第375話 デート2
しまった、この話はティアから聞かされていなったのか!?
そもそも女性とデート中に他の女性の話題。俺って馬鹿か……。
「あ、あぁ。えっと……でもあの時はリハビリをかねてであって、別にデートとかではなくてだな」
結局俺はハーモニーに当時のことを追究され、その時の出来事を鮮明に説明するハメになった。
握られている手に先程より力は入っているものの、これといって彼女に怒った様子は見られなかった。
むしろ、トゥナが俺に行為を抱いて居るのを知っているハーモニーは「デート……先を越されてました」っと、肩を落としたのだ。
「──いや、あの時はデートだって考えもしなかったし。意識してこうしてるのは、ハーモニーが初めてだから!!」
つい言い訳じみたことを口にした。
それは自分を守るものでは無く、純粋にうつむいてしまった彼女を元気づけるものであって──いや、本当は好きな相手が目の前で落ち込んでいる。その姿に罪悪感を感じているだけかもしれない。
「カナデさん、そんな心配そうな顔をしなくても大丈夫ですよ~。その分今日は、特別な日にしてくれるんですよね?」
ハーモニーは、無理をするかのように微笑みかけてきた。
気持ちが顔に出ていたか? どうやら変な気を使わせてしまったみたいだ。
彼女の気持ちに少しでも答えれるよう、頑張らないとな……。
「それにしてもそれ、抜け駆けですよね~ずるいです! 今回のデートで、トゥナさんの分は差し引きゼロで無しですね!」
握っている手を離し、ハーモニーが腕にしがみついてきた。
はにかみながらも顔を桜色に染めたかと思うと、今度は一変、その表情は少しばかり険しいものへと変わる。
「それにしてもティアさんはともかく、トゥナさんまでカナデさんを好きになるとは思いませんでした……」
「それは同感だ。
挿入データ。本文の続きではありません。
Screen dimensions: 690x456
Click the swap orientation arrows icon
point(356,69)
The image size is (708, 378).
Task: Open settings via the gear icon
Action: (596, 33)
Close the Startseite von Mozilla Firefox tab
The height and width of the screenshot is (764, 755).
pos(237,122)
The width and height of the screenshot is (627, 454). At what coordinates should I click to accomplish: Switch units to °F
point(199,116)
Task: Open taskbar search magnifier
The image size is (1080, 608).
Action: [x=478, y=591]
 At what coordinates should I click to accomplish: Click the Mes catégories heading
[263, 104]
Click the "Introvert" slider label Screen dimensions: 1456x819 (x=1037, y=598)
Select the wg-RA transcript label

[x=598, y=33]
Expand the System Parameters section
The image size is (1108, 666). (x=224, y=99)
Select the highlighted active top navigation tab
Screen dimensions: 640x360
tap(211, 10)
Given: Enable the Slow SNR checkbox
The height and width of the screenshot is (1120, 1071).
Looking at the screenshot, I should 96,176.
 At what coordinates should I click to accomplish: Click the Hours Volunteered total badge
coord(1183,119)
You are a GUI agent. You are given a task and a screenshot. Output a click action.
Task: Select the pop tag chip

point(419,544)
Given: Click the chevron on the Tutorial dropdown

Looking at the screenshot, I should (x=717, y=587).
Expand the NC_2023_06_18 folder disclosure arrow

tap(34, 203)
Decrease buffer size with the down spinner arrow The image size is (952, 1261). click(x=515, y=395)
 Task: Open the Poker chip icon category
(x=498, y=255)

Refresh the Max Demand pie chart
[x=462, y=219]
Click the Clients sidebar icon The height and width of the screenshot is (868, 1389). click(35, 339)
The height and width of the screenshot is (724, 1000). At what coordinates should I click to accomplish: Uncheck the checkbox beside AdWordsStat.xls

トゥナの奴、色恋とかに興味なさそうだったしな」
少しの間、沈黙が流れる……。
それに耐えかねたのか、腕を組んだままのハーモニーが悪戯な笑みを浮かべた。
「私も好いておいてなんですが、カナデさんのどこが良いんですかね?」
「っておい、ひどい言われようだな……」
強く否定は出来ないが、好いてる女性に言われると中々キツイな。
肩を落とし俯いていると、俺の頬に彼女の手が当てられた。
顔を起こすと、突然口に柔らかい何かが触れたのだ──。
そして目の前には、背伸びをしながら俺を覗き込む少女の姿が。
い、今のって、キス……だよな?
今回は隔てるもののない、本当の……。
思いがけない状況に、心臓が飛び出るのではないかと思う程高鳴る。
そして照れくささを隠すためか、逃げる様にハーモニーは距離をとった──。
「嘘ですよ、全部が良いんです~! 優しい所も、意地悪な所も、そして頑張っている所も。優柔不断普段だったり、頼りないときもありますが、本当は頼りになって……それを含めて全部──全部好きなんです!!」
俺は、目の前の小さな少女から目が離せなくなっていた。
彼女の気持ちに、何か答えなければならない……そんな事を考えていた時だ。
ハーモニーはゆっくりと手を上げ、前方に向かい指をさした──。
「あっ、カナデさん。話してる間に、お肉屋さんが見えましたよ~?」
「あ、あぁ……」
まったく……こんなに動揺してるのは俺だけなのか?
彼女に負けじと、特別な日にしてやらないといけないな。
そんなことに頭を悩ましていると、ハーモニーが目的の店へと走り出す。
俺は頭を抱えながらも、ハーモニーの後をゆっくりと追いかけたのだった。